Graphy vs Teachable
Side-by-side trajectory, velocity, and editorial themes.
Graphy's tracked feed is a creator-education blog, not a product changelog
The Graphy feed is its blog — SEO-driven how-to articles on selling online courses, becoming a digital creator, making money online, and student engagement. None of the recent entries are product release notes; they are content marketing aimed at course creators, Graphy's target audience.
As a content stream this is steady, high-frequency creator-education publishing with evergreen and 'updated for 2026' SEO angles. It reflects Graphy's audience-acquisition strategy rather than its product roadmap, so the changelog signal here is effectively nil.

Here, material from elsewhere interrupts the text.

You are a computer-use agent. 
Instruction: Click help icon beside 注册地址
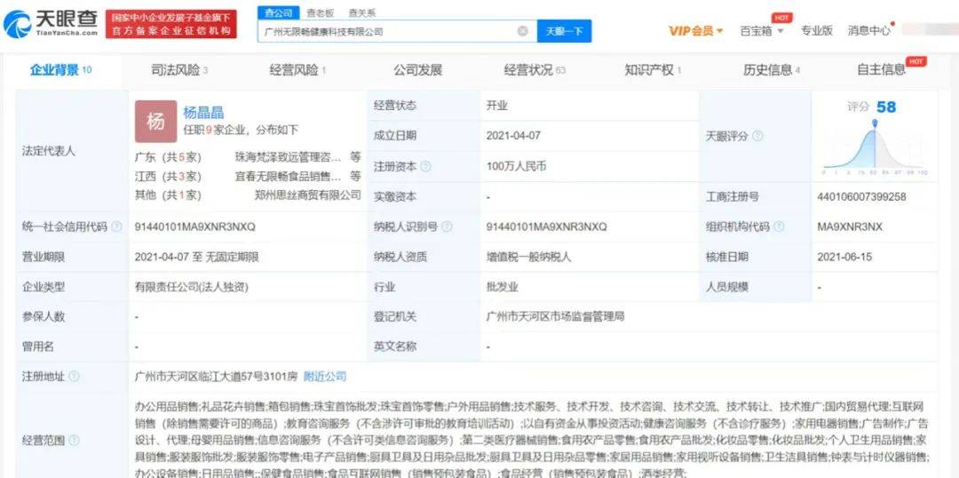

Expect continued high-cadence SEO blog output; capturing real Graphy product changes would require pointing the crawler at a release-notes or product-update source instead of the marketing blog.

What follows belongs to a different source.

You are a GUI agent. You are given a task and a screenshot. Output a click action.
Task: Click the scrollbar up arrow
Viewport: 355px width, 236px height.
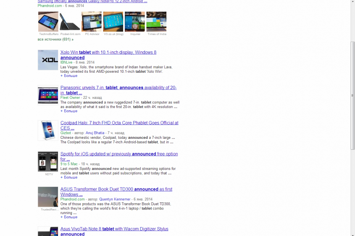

Teachable spends the cycle hardening commerce and access control; Learning Paths the lone forward bet
Teachable's recent cadence is dominated by stabilization: enrollment access control, subscription billing, quiz scoring, catalog display, and commerce edge cases are all being corrected release after release. The net-new direction is Collections, which folds Bundles in with a new Learning Paths feature in limited beta, alongside a more personalized admin dashboard and mobile apps catching up to web.

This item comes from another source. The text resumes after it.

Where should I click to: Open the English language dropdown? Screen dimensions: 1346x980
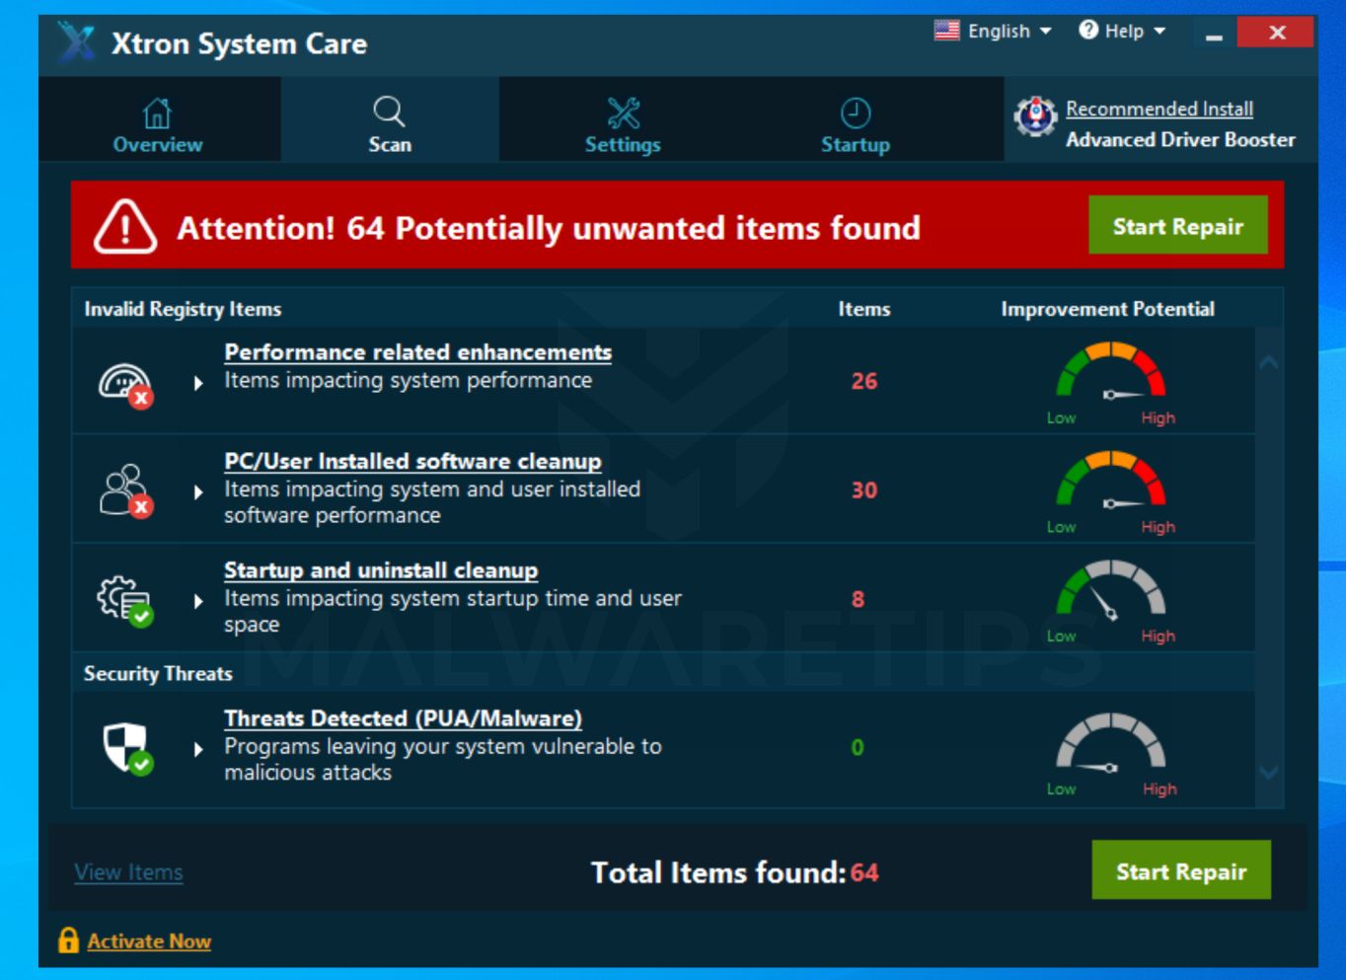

The product is being hardened first and expanded second. The fix-heavy changelog reads as a deliberate reliability push, with Learning Paths the clearest signal of where new investment is aimed: structured, multi-course journeys layered on top of the existing course-and-bundle commerce engine.
Expect Learning Paths to graduate from limited beta toward general availability and dashboard personalization to deepen, while the steady stream of commerce and enrollment fixes continues.